_What is asked_
Print the lines of the material below exactly as they appear, beginning at the line that has "Where should I" and continuing through the last line of the material. Leave the pictures out of your answer.
++++ Records to use ++++
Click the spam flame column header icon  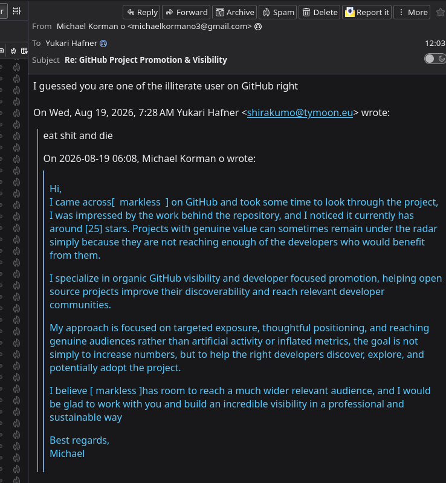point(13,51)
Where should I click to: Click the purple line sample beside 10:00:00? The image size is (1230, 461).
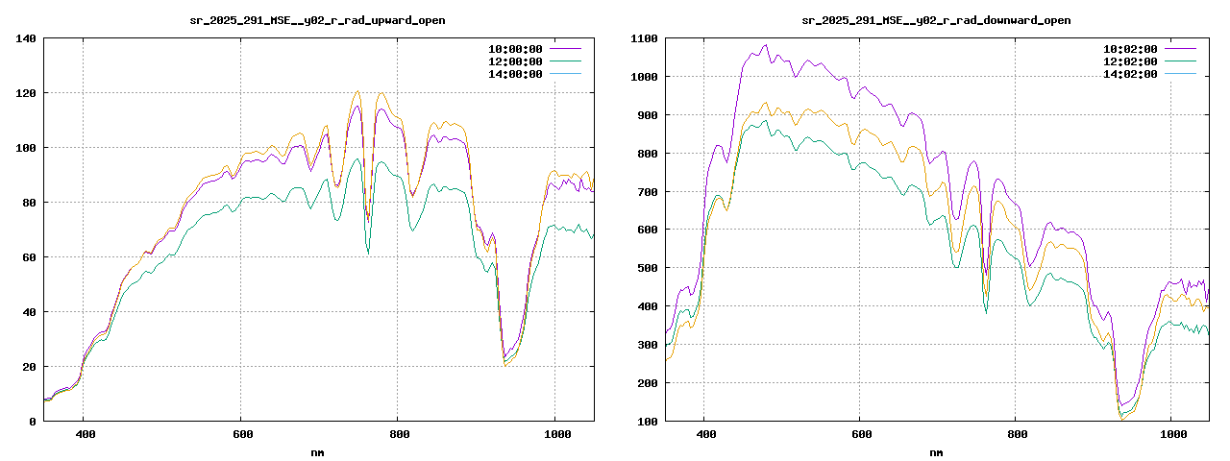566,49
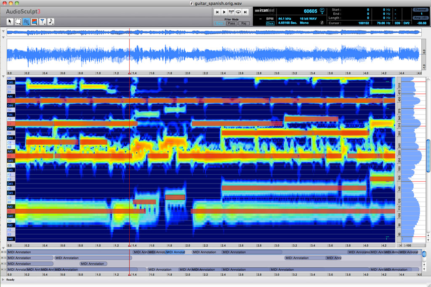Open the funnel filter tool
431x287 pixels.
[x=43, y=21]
++++
_Output of the task_
Where should I click to: Click the purple line sample beside 10:00:00? The image size is (1230, 461).
566,49
Open the funnel filter tool
431x287 pixels.
[x=43, y=21]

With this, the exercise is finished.